- **TASK STATEMENT**
In the stretch from the line containing "José Campos (62, 335)" through the line containing "yuta-sakai (204, 2189)", substitute "Topics" for "Categories" and give those lines again with nothing else altered.

- **Entries on where items appear**
* * *

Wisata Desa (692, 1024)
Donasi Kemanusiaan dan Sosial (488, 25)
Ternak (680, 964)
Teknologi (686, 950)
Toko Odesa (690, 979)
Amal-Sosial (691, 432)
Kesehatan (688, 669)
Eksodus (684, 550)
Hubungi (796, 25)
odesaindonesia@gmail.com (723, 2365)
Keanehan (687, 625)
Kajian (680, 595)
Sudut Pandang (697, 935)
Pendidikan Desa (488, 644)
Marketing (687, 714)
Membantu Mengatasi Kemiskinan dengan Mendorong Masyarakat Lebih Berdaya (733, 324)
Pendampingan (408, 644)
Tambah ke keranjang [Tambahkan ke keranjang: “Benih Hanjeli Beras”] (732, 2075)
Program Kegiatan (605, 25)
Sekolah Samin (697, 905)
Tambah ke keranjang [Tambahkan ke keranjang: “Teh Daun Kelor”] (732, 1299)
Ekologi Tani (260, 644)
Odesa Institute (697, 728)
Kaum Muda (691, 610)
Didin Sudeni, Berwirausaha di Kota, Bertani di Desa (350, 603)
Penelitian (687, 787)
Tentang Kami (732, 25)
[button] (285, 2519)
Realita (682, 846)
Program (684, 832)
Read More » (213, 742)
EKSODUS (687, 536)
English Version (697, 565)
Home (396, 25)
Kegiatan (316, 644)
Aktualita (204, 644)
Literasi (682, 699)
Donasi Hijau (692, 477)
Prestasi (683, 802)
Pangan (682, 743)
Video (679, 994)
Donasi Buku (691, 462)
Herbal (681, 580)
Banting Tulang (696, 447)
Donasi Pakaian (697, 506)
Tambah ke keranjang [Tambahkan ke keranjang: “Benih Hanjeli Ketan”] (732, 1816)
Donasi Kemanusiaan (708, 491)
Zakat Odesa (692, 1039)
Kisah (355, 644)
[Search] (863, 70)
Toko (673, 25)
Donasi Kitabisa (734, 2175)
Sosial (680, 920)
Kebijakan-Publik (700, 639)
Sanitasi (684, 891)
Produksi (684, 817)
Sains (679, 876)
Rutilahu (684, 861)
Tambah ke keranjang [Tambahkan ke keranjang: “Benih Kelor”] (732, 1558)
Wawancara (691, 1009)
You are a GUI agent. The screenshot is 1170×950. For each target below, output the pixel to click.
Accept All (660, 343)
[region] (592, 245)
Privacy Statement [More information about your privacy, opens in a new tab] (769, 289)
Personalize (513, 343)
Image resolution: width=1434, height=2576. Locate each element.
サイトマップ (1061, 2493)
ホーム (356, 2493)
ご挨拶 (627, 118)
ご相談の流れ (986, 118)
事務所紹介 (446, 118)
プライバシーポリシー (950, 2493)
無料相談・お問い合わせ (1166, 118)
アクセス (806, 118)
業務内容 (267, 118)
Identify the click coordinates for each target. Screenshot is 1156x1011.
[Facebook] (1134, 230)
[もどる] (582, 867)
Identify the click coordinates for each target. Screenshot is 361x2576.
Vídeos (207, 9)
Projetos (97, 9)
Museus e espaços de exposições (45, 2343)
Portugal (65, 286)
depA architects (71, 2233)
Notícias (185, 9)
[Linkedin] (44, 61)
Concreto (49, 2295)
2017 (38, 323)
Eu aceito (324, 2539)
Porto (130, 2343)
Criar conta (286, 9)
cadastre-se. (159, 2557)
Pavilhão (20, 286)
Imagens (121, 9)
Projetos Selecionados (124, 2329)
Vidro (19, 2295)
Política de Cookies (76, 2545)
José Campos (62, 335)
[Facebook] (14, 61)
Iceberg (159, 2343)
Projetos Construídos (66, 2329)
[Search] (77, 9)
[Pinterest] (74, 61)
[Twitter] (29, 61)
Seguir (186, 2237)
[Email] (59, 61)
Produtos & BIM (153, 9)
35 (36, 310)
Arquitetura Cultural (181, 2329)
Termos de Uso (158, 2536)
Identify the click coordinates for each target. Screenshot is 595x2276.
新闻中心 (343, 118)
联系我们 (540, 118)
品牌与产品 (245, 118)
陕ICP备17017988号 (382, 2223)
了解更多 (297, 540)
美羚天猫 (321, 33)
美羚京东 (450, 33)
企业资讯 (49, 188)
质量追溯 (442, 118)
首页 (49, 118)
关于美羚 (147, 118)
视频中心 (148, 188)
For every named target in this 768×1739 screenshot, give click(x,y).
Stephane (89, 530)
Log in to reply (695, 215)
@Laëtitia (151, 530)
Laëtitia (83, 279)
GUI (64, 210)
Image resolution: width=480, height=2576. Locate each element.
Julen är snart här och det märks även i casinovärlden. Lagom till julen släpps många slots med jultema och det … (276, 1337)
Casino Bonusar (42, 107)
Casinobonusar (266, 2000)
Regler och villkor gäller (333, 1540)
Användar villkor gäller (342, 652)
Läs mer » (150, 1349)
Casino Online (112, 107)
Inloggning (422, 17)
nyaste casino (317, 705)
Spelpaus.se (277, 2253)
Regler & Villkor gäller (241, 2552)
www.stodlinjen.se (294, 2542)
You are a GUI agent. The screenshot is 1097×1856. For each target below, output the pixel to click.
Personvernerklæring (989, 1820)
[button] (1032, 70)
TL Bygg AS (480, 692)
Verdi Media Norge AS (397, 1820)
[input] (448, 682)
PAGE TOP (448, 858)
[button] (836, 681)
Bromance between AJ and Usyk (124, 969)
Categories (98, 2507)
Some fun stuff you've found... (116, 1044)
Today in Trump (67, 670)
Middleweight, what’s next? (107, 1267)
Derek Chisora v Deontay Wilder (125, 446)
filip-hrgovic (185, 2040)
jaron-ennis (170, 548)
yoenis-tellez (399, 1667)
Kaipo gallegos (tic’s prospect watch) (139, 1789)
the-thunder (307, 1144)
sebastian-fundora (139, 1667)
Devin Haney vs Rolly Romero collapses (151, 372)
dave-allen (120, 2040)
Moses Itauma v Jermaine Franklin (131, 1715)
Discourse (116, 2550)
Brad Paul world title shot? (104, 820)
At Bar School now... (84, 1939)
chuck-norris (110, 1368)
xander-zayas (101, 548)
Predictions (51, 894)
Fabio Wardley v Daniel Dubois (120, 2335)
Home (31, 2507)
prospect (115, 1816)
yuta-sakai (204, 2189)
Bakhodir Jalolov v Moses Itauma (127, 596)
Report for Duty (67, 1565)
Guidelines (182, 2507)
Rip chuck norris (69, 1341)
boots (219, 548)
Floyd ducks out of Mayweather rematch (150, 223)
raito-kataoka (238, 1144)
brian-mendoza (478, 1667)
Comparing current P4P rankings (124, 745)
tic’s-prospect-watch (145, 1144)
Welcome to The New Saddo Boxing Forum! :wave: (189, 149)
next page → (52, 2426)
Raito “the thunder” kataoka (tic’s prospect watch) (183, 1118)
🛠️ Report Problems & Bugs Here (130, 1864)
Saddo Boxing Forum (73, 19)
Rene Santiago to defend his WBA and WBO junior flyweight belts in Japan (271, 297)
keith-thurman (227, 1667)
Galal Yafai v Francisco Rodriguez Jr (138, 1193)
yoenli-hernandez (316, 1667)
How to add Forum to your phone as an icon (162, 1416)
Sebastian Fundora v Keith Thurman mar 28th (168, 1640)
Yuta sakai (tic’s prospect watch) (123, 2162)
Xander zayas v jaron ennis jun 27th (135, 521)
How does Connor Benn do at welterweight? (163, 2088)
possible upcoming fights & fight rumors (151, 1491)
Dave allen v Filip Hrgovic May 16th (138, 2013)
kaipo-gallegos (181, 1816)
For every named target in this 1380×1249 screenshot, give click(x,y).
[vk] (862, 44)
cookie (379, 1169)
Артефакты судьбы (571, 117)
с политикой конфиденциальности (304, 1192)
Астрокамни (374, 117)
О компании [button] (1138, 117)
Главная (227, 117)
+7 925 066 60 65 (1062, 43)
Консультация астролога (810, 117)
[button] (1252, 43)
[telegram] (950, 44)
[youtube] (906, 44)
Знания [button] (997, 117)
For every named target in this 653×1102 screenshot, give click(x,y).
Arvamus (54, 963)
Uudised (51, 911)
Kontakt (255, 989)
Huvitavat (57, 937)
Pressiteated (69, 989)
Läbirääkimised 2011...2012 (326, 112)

* * *

- **FINISHED ANSWER**
José Campos (62, 335)
[Facebook] (14, 61)
Iceberg (159, 2343)
Projetos Construídos (66, 2329)
[Search] (77, 9)
[Pinterest] (74, 61)
[Twitter] (29, 61)
Seguir (186, 2237)
[Email] (59, 61)
Produtos & BIM (153, 9)
35 (36, 310)
Arquitetura Cultural (181, 2329)
Termos de Uso (158, 2536)
Identify the click coordinates for each target. Screenshot is 595x2276.
新闻中心 (343, 118)
联系我们 (540, 118)
品牌与产品 (245, 118)
陕ICP备17017988号 (382, 2223)
了解更多 (297, 540)
美羚天猫 (321, 33)
美羚京东 (450, 33)
企业资讯 (49, 188)
质量追溯 (442, 118)
首页 (49, 118)
关于美羚 (147, 118)
视频中心 (148, 188)
For every named target in this 768×1739 screenshot, give click(x,y).
Stephane (89, 530)
Log in to reply (695, 215)
@Laëtitia (151, 530)
Laëtitia (83, 279)
GUI (64, 210)
Image resolution: width=480, height=2576. Locate each element.
Julen är snart här och det märks även i casinovärlden. Lagom till julen släpps många slots med jultema och det … (276, 1337)
Casino Bonusar (42, 107)
Casinobonusar (266, 2000)
Regler och villkor gäller (333, 1540)
Användar villkor gäller (342, 652)
Läs mer » (150, 1349)
Casino Online (112, 107)
Inloggning (422, 17)
nyaste casino (317, 705)
Spelpaus.se (277, 2253)
Regler & Villkor gäller (241, 2552)
www.stodlinjen.se (294, 2542)
You are a GUI agent. The screenshot is 1097×1856. For each target below, output the pixel to click.
Personvernerklæring (989, 1820)
[button] (1032, 70)
TL Bygg AS (480, 692)
Verdi Media Norge AS (397, 1820)
[input] (448, 682)
PAGE TOP (448, 858)
[button] (836, 681)
Bromance between AJ and Usyk (124, 969)
Topics (98, 2507)
Some fun stuff you've found... (116, 1044)
Today in Trump (67, 670)
Middleweight, what’s next? (107, 1267)
Derek Chisora v Deontay Wilder (125, 446)
filip-hrgovic (185, 2040)
jaron-ennis (170, 548)
yoenis-tellez (399, 1667)
Kaipo gallegos (tic’s prospect watch) (139, 1789)
the-thunder (307, 1144)
sebastian-fundora (139, 1667)
Devin Haney vs Rolly Romero collapses (151, 372)
dave-allen (120, 2040)
Moses Itauma v Jermaine Franklin (131, 1715)
Discourse (116, 2550)
Brad Paul world title shot? (104, 820)
At Bar School now... (84, 1939)
chuck-norris (110, 1368)
xander-zayas (101, 548)
Predictions (51, 894)
Fabio Wardley v Daniel Dubois (120, 2335)
Home (31, 2507)
prospect (115, 1816)
yuta-sakai (204, 2189)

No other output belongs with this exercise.